**Given records:**
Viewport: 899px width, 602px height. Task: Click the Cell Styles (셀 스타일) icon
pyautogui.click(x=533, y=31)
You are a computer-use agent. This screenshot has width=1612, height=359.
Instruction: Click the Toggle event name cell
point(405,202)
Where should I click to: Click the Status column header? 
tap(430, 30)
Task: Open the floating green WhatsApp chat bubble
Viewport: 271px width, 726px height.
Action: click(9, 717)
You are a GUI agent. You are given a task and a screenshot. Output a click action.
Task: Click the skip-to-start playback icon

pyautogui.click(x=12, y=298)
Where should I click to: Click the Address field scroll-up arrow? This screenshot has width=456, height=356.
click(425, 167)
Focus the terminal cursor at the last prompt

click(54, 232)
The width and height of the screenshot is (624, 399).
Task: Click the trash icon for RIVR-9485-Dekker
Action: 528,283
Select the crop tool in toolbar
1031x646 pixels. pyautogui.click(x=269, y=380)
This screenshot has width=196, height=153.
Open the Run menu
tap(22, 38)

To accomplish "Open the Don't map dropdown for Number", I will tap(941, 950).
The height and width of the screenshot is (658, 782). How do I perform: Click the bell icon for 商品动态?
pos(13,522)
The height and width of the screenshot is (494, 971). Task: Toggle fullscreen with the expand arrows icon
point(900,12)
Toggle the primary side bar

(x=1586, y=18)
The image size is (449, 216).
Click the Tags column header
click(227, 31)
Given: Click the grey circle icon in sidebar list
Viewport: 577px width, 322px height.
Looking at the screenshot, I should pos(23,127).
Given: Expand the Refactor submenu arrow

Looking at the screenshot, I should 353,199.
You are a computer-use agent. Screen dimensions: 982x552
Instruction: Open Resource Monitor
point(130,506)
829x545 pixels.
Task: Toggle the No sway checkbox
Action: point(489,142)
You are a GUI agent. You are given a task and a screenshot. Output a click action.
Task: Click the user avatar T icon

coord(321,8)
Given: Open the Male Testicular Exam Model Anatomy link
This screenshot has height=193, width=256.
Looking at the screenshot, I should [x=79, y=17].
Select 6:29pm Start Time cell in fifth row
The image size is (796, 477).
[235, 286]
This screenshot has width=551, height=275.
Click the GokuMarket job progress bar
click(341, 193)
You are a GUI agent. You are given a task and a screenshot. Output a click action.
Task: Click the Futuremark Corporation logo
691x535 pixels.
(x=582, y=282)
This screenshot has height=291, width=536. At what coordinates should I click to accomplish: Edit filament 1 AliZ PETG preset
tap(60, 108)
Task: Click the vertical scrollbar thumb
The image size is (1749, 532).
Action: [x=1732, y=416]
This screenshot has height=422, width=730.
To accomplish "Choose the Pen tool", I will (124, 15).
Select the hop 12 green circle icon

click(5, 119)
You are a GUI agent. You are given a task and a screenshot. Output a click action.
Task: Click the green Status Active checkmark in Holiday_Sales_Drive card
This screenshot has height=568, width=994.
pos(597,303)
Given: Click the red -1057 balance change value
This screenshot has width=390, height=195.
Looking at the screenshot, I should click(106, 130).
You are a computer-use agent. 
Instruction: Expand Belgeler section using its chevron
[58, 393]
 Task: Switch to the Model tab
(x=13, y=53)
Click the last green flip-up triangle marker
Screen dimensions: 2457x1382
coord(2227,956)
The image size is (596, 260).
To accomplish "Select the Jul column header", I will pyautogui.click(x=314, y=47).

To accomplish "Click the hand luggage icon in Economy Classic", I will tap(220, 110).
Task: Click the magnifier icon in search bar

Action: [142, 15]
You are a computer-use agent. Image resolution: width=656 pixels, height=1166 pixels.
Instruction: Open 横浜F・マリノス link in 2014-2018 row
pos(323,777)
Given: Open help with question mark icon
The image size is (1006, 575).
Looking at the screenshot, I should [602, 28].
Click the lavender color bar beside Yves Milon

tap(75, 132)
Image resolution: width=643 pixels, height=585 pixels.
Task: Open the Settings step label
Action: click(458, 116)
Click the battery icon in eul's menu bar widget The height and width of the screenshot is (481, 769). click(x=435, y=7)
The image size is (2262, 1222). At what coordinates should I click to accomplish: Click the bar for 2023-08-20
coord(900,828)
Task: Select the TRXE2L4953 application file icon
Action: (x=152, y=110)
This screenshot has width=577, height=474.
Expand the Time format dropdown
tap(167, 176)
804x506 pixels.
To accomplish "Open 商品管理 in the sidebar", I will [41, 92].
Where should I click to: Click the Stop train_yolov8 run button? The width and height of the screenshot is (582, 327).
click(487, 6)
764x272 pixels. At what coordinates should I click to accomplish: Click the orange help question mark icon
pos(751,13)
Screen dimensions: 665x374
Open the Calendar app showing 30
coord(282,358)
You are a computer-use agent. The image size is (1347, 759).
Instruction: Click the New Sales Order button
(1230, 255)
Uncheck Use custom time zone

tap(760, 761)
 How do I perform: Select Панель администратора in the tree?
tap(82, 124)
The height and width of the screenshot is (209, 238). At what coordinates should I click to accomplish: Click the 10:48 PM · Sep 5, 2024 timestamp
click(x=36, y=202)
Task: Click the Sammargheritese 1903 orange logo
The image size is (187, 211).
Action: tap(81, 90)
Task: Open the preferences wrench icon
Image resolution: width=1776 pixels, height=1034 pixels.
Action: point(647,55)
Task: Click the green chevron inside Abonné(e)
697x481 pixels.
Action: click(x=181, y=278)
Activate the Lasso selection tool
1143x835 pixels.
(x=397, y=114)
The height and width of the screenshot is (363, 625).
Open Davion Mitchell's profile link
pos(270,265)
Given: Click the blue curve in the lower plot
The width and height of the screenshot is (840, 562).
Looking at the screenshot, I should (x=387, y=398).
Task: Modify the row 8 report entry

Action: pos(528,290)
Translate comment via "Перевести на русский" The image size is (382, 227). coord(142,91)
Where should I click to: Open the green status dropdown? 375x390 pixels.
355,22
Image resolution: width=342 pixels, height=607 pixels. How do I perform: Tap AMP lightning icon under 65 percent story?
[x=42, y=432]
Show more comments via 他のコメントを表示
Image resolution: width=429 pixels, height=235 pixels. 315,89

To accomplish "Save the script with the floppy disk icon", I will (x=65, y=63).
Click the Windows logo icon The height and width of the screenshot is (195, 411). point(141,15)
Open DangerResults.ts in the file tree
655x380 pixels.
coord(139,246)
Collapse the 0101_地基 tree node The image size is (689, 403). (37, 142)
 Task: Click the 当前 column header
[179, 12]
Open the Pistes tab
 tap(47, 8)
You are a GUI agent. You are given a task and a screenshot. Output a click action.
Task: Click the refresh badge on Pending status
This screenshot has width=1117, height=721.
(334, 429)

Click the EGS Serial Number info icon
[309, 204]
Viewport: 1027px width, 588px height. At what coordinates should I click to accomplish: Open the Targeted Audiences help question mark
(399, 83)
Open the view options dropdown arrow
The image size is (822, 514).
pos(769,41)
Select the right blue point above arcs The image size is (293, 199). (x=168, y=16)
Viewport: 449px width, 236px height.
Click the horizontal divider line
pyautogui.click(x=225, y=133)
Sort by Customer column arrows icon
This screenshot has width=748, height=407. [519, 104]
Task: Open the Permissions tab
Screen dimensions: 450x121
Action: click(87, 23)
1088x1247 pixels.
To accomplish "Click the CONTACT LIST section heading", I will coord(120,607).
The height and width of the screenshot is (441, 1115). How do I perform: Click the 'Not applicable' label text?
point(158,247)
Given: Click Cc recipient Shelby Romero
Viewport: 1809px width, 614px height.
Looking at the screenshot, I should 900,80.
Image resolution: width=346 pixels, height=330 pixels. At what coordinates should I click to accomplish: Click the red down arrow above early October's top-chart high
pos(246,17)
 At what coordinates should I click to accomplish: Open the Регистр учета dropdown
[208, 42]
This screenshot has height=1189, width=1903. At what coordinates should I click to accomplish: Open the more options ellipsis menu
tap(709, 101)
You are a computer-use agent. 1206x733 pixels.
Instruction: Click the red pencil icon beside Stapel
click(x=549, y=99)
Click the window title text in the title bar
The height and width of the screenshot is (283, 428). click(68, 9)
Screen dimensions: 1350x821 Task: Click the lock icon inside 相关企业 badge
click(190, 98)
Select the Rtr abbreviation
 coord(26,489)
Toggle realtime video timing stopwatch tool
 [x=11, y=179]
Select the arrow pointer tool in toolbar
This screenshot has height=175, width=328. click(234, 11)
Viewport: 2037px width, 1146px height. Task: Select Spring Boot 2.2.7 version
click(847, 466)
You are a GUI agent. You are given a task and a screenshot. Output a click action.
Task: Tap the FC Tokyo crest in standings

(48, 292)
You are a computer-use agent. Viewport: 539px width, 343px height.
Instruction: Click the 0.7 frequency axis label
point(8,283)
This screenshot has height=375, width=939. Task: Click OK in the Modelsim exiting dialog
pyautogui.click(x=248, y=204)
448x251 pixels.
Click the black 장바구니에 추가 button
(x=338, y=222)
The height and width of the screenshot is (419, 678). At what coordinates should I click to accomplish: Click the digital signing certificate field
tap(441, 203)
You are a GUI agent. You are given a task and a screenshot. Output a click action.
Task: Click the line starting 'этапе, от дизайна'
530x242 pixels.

**To be done:**
Copy out the lines of the listing above, starting with the line that contains "Select the crop tool in toolbar" and going on through the line that contains "Looking at the screenshot, I should 353,199.", including both of those lines.

**Task response:**
Select the crop tool in toolbar
1031x646 pixels. pyautogui.click(x=269, y=380)
This screenshot has width=196, height=153.
Open the Run menu
tap(22, 38)

To accomplish "Open the Don't map dropdown for Number", I will tap(941, 950).
The height and width of the screenshot is (658, 782). How do I perform: Click the bell icon for 商品动态?
pos(13,522)
The height and width of the screenshot is (494, 971). Task: Toggle fullscreen with the expand arrows icon
point(900,12)
Toggle the primary side bar

(x=1586, y=18)
The image size is (449, 216).
Click the Tags column header
click(227, 31)
Given: Click the grey circle icon in sidebar list
Viewport: 577px width, 322px height.
Looking at the screenshot, I should pos(23,127).
Given: Expand the Refactor submenu arrow

Looking at the screenshot, I should 353,199.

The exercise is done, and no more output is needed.